Hersant: Usher

Program Note

Philippe Hersant (b.1948)
Usher (2016)—North American premiere

Born in 1948 in Rome, Philippe Hersant studied music at the Paris Conservatory in the composition class of André Jolivet, before completing artist residencies at the Casa Velasquez in Spain from 1970 to 1972, and then at the Villa Medici in Rome from 1978 to 1980. After finishing his music studies in 1970, Hersant set aside for himself a decade in which to find his own language. His patient maturation had more to do with books and words than the exclusive study of his art—with the exception of many kinds of extra-European types of music. An avid reader and lover of cinema, Hersant has drawn on the most varied literary sources (James Joyce, the German Romantics, and many poets from the Orient and the Far-East) and also cinematographic sources (he declares a particular predilection for Fellini and for the eminent position he assigns to memory).

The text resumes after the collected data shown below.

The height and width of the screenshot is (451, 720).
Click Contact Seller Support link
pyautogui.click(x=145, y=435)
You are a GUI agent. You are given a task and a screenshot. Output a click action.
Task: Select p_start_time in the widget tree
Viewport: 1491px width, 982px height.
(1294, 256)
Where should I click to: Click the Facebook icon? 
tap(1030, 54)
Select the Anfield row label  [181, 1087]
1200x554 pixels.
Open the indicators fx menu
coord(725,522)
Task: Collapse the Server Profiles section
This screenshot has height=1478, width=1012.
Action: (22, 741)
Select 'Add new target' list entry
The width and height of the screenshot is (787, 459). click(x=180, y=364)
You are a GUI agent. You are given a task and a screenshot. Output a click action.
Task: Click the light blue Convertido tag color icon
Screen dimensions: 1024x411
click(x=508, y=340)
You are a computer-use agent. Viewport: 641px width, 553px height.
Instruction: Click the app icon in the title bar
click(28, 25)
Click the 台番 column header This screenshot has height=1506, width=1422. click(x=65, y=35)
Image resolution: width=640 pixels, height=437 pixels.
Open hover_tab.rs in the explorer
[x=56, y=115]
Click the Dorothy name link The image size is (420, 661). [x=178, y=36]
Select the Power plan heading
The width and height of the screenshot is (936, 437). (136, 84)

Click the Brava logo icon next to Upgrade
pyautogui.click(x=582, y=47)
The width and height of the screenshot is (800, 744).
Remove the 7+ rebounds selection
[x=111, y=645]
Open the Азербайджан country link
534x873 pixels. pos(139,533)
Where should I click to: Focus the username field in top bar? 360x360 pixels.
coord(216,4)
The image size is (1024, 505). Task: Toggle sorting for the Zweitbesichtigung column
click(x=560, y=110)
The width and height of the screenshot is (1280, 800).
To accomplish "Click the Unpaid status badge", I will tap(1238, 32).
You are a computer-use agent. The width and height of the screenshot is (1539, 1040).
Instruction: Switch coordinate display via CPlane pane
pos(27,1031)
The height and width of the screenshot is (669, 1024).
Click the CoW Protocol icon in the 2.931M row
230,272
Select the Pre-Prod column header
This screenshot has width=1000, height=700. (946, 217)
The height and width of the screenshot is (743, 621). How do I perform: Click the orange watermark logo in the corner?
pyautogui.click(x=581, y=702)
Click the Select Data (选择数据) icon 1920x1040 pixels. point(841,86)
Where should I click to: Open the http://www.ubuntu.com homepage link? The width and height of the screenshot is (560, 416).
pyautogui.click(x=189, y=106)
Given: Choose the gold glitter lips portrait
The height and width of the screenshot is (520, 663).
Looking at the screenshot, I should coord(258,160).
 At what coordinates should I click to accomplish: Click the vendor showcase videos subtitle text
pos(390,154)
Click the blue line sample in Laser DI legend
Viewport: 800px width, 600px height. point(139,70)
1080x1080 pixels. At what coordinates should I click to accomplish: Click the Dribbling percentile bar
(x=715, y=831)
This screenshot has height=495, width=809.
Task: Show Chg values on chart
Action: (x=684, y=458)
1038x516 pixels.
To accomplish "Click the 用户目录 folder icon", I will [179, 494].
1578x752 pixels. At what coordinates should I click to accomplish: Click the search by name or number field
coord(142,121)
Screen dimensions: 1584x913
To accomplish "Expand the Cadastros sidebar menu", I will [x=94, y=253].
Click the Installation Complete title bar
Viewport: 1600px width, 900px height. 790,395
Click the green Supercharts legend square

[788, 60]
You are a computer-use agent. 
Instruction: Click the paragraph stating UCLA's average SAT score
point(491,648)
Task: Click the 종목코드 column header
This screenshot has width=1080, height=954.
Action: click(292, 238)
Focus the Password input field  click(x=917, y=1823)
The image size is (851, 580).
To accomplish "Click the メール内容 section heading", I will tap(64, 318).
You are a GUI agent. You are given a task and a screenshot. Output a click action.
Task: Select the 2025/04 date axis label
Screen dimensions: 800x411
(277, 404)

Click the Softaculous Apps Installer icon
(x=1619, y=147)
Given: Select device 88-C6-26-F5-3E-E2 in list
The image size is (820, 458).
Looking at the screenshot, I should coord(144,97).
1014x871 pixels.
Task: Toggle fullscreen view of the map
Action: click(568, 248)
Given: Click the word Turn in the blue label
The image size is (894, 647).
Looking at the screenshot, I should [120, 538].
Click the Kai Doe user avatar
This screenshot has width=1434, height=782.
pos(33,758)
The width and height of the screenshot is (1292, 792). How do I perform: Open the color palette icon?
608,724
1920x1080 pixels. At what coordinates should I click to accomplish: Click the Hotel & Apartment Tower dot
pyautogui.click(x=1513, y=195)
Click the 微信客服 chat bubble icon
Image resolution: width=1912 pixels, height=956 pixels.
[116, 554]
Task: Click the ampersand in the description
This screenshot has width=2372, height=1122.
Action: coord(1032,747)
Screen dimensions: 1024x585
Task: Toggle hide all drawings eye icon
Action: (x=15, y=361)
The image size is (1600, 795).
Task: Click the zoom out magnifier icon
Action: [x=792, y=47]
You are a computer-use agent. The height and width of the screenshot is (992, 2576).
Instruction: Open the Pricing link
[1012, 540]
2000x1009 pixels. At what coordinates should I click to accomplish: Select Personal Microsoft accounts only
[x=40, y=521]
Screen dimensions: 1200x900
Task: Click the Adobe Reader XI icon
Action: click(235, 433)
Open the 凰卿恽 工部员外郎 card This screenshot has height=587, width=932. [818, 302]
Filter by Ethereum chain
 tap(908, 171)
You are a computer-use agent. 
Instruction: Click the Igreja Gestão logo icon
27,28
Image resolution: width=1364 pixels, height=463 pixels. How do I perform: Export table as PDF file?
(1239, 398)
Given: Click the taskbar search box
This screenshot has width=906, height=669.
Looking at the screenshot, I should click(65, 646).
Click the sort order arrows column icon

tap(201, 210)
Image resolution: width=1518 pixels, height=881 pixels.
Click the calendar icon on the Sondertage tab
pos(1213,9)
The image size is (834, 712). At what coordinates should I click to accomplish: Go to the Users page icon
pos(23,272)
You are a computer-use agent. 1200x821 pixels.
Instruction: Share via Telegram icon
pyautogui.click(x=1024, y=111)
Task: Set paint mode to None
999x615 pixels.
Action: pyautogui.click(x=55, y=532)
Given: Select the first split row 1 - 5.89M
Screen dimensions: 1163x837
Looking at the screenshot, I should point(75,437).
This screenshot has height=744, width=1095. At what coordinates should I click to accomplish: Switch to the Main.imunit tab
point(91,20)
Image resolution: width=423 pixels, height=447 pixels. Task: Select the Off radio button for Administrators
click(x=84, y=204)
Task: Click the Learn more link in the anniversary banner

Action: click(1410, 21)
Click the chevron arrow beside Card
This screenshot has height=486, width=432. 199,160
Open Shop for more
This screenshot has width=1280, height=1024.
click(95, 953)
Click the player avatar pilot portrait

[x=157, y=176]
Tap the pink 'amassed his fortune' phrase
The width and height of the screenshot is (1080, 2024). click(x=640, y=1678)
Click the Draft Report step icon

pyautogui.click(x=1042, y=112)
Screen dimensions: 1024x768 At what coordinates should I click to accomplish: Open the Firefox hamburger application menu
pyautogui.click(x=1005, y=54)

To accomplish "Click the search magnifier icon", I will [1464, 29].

Usher is inspired by Claude Debussy’s unfinished opera The Fall of the House of Usher (commissioned by the Metropolitan Opera in 1908), which was in turn inspired by Edgar Allan Poe’s story of the same name. Debussy had wanted to write two small operas: The Fall of the House of Usher, and The Devil in the Belfry, also inspired by a Poe story. A few sketches of the former remain, including a monologue of the main character, Roderick Usher. I include several quotations from Debussy’s opera in my piece. In addition, the piece quotes Weber’s Last Waltz, a salon piece very well known in the 19th century. In Poe’s story, it is mentioned that Roderick Usher used to play this waltz on his guitar. You can hear it twice played by the harp, in the middle and at the end of the piece. Usher is not a narrative piece but a kind of musical portrait of Roderick Usher.”